Time Awake Since Boot: 550000 seconds
System Integrity Protection: enabled
Crashed Thread: 0
Exception Type: EXC_BAD_ACCESS (SIGSEGV)
Exception Codes: KERN_INVALID_ADDRESS at 0x0000000000000000
Exception Note: EXC_CORPSE_NOTIFY
Termination Signal: Segmentation fault: 11
Termination Reason: Namespace SIGNAL, Code 0xb
Terminating Process: exc handler [86400]
VM Regions Near 0:
-->
__TEXT 1062db000-1082af000 [ 31.8M] r-x/r-x SM=COW /Applications/Logic Pro X.app/Contents/MacOS/Logic Pro X
Application Specific Information:
Squire | 9822ba165c8200ad3eea20c1d3f8a51ff3c7a5c38397f17d396e73f464c81ef7 | 285921cb956a827f4eba8133900ad6876a990855 | 2021-11-05_15:18:01
Thread 0 Crashed:
0 id:000053,src:000000,op:havoc,rep:8,+cov.mid 0x0000000106e98f6d 0x1062db000 + 12312429
1 id:000053,src:000000,op:havoc,rep:8,+cov.mid 0x0000000106e9a988 0x1062db000 + 12319112
2 id:000053,src:000000,op:havoc,rep:8,+cov.mid 0x00000001076757bc 0x1062db000 + 20555708
3 com.apple.AppKit 0x00007fff23307f18 -[NSDocumentController(NSDeprecated) openDocumentWithContentsOfURL:display:error:] + 808
4 id:000053,src:000000,op:havoc,rep:8,+cov.mid 0x0000000107b9022c 0x1062db000 + 25907756
5 com.apple.Foundation 0x00007fff212e449f __NSBLOCKOPERATION_IS_CALLING_OUT_TO_A_BLOCK__ + 7
6 com.apple.Foundation 0x00007fff212e4397 -[NSBlockOperation main] + 98
7 com.apple.Foundation 0x00007fff212e432a __NSOPERATION_IS_INVOKING_MAIN__ + 17
THE TAKEAWAY
In the end, I gave Apple 38 crashes. They determined 2 were security-relevant. These issues affected Logic Pro X and GarageBand on OSX and iOS and were fixed in version 10.4.6 of GarageBand and 10.7.3 in Logic Pro X. All of the files I provided Apple are available in the following Github repository.

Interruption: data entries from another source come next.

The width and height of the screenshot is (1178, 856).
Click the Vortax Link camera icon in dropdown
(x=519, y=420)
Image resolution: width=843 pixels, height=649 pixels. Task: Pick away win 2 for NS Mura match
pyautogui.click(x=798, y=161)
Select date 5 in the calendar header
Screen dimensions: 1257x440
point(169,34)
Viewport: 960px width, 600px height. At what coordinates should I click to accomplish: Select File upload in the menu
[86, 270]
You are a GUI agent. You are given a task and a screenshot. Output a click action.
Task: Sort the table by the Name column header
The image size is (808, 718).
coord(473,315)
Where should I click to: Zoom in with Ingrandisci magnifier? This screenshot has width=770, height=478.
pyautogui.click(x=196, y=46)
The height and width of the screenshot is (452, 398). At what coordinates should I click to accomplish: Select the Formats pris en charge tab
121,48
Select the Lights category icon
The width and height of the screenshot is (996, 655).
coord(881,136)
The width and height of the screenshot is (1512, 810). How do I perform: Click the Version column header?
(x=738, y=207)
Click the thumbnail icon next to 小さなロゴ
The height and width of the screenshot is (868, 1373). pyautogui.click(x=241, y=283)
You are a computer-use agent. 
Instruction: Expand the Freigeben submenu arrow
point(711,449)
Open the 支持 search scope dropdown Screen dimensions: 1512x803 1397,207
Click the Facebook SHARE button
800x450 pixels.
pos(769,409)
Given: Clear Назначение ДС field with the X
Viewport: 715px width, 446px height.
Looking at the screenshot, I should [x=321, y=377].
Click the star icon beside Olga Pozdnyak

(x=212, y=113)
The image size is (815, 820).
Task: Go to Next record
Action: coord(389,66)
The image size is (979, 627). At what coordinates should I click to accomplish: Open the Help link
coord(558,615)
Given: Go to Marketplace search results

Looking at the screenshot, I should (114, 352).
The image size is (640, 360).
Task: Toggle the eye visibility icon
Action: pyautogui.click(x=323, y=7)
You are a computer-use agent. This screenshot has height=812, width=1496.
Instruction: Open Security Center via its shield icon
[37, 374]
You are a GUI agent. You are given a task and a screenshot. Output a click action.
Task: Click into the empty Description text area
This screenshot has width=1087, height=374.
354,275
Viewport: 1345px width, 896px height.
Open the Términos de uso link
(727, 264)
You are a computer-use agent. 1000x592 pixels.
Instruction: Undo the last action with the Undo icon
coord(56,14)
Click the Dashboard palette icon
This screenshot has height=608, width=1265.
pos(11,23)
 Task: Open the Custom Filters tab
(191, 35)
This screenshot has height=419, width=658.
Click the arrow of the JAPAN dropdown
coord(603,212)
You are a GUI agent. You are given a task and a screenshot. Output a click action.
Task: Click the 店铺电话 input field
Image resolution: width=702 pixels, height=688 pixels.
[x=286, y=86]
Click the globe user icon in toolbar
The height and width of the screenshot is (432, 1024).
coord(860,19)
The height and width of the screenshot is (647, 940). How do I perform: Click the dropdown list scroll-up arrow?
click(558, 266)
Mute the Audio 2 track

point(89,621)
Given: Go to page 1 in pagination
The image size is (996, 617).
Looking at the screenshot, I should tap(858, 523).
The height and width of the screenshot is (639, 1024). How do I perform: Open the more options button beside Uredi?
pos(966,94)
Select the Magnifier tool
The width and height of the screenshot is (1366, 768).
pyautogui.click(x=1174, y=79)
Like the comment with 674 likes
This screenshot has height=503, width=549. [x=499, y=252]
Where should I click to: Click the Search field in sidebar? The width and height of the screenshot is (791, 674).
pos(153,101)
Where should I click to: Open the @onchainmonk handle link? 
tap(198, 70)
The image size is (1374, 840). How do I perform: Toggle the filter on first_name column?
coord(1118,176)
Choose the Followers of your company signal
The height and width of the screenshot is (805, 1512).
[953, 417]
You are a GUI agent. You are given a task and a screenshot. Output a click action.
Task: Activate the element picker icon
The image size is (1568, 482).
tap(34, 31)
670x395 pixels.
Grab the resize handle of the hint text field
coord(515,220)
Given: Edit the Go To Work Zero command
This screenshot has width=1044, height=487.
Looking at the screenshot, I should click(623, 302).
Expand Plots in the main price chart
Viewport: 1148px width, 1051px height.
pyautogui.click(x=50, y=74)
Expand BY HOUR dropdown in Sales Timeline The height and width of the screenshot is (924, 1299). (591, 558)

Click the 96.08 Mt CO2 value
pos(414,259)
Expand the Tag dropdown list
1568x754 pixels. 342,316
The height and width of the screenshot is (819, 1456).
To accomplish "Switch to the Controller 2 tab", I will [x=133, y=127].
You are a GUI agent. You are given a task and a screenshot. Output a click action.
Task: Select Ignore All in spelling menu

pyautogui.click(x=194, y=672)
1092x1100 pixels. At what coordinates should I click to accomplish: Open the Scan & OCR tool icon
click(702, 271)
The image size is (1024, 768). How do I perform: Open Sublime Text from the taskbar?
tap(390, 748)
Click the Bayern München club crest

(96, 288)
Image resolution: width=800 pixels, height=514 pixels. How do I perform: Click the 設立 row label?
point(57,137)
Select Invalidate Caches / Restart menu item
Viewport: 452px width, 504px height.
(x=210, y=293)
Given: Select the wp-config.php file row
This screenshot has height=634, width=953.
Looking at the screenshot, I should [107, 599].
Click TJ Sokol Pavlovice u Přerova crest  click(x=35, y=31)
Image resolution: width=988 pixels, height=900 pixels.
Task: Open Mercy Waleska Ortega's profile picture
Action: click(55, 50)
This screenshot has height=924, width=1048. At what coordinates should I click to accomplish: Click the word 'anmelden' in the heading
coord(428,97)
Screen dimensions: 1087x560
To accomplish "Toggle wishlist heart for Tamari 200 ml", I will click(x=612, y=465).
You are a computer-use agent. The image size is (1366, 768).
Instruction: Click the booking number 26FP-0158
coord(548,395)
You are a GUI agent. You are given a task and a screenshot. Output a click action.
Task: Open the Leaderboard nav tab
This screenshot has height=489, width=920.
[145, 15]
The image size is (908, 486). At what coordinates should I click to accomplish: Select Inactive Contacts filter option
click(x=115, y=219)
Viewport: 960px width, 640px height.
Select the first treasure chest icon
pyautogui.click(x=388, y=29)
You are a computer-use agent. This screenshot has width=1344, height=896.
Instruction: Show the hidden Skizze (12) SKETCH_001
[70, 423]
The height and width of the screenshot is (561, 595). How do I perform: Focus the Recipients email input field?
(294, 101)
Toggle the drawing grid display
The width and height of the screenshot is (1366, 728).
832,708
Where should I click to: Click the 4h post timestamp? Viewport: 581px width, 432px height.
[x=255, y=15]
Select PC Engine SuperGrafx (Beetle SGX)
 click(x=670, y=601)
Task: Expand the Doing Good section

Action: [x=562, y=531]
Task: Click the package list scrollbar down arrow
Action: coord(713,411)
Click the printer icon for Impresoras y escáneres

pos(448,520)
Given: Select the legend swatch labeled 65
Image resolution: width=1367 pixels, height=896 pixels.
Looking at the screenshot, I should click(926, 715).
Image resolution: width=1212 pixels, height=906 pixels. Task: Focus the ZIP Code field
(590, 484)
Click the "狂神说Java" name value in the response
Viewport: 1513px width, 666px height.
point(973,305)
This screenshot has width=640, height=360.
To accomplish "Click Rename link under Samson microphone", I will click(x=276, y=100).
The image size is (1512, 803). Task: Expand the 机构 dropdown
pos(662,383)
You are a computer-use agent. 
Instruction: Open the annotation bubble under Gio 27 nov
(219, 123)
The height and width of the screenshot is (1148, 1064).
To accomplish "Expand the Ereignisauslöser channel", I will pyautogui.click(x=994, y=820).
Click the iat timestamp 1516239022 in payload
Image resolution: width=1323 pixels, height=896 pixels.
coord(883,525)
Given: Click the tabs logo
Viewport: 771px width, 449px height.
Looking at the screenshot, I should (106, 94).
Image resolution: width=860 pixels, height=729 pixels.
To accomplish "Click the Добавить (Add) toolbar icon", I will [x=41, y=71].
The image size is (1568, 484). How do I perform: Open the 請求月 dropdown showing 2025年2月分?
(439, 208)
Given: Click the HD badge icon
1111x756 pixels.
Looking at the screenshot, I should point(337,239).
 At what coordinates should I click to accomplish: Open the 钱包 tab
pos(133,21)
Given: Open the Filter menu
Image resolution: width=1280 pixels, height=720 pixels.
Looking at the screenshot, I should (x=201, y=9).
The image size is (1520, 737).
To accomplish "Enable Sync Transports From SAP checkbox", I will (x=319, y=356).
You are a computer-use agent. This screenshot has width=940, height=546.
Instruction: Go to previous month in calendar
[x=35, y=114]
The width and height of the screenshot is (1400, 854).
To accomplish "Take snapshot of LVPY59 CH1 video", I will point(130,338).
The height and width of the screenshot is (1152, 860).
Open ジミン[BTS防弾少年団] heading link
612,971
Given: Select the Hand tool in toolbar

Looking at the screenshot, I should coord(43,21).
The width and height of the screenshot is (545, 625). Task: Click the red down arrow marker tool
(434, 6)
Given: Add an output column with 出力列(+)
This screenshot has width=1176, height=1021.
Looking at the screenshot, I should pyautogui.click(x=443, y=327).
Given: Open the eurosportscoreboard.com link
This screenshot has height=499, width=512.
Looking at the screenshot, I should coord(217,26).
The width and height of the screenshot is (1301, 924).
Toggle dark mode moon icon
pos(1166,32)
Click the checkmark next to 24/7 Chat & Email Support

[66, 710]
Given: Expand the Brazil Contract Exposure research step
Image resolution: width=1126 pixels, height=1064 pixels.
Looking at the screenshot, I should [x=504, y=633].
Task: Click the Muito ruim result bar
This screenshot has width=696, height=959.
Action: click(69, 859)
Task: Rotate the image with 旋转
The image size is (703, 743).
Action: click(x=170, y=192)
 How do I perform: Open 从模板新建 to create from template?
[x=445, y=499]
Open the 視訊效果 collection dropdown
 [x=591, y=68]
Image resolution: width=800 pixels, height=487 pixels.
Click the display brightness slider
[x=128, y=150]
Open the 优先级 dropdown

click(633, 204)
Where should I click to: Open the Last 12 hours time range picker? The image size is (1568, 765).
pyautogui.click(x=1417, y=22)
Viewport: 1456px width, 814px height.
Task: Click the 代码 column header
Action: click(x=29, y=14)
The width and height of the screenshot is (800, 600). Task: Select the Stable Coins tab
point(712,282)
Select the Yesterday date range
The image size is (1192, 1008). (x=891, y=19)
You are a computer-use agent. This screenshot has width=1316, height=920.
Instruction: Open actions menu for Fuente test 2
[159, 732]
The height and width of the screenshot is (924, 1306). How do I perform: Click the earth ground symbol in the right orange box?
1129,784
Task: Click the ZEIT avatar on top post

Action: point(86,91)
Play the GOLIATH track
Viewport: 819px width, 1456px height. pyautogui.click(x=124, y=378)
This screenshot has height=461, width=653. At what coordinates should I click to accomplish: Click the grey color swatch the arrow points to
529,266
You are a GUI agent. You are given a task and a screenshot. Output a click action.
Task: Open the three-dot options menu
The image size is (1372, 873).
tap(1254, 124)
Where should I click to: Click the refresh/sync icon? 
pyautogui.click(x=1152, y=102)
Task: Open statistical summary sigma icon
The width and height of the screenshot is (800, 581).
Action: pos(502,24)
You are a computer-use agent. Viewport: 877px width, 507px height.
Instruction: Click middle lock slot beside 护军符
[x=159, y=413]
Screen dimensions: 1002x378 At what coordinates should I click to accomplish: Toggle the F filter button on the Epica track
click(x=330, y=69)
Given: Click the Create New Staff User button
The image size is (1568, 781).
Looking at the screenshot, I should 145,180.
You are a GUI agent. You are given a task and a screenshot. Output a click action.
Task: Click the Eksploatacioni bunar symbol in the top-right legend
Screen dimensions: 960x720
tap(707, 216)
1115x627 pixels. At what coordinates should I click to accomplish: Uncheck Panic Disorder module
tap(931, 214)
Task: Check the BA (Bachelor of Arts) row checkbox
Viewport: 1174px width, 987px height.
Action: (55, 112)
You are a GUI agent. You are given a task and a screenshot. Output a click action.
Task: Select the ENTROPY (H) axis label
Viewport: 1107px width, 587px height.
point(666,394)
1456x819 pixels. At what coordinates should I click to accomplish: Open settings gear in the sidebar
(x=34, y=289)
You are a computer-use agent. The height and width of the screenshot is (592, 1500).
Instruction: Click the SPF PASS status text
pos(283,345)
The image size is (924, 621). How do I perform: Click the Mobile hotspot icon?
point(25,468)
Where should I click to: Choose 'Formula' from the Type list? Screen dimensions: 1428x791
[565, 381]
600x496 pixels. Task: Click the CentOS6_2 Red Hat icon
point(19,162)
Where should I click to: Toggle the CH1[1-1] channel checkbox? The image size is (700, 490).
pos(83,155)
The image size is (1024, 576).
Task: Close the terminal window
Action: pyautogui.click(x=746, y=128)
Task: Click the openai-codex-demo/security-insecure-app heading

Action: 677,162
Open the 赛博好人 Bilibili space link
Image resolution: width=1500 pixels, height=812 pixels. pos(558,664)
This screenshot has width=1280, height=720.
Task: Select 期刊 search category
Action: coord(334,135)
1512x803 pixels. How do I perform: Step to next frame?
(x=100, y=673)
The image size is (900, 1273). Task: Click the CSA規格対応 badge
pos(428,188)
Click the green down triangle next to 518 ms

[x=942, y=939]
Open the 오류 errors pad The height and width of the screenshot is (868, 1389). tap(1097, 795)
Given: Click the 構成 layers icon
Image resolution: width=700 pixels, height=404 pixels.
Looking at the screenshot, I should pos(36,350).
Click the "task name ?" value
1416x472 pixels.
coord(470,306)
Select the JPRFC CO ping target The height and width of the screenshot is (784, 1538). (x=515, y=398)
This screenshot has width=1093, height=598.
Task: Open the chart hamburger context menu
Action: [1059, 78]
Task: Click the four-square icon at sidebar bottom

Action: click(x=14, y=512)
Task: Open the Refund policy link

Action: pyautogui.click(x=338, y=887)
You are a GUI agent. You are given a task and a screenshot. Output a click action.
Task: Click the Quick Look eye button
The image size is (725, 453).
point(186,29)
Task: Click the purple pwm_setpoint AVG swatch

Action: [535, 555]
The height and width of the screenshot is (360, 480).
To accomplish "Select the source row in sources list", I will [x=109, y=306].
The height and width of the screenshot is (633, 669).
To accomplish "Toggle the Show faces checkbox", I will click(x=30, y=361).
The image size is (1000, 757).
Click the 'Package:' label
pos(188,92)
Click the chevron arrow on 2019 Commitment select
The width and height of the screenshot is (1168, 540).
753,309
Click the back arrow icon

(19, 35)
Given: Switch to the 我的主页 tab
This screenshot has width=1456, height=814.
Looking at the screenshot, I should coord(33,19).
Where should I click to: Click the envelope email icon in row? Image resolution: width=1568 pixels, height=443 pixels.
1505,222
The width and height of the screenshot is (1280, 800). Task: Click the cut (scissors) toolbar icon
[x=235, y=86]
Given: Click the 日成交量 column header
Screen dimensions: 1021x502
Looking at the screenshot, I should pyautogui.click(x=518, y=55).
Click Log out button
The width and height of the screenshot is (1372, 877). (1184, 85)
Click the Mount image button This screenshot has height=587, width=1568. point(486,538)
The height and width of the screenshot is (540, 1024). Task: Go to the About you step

https://github.com/brandonprry/apple_midi
When approaching opaque targets, it may be better to fuzz a faster and easier alternative and use the generated corpus against the more difficult target. It’s not a perfect technique, but can still be fruitful.
TIMELINE
Dec 2 2021 - Reported issues to Apple
Dec 3 2021 - Response from support confirming receipt
Jan 4 2022 - Atredis requests update
Jan 10 2022 - Atredis requests update
Jan 17 2022 - Apple responds with update
Feb 7 2022 - Atredis requests update
Feb 14 2022 - Atredis requests update
Feb 17 2022 - Apple responds with update. Parties agree to hold details until patch.
Mar 8 2022 - Apple requests credit details
Mar 8 2022 - Atredis confirms credit details
Mar 14 2022 - Details released and patches available.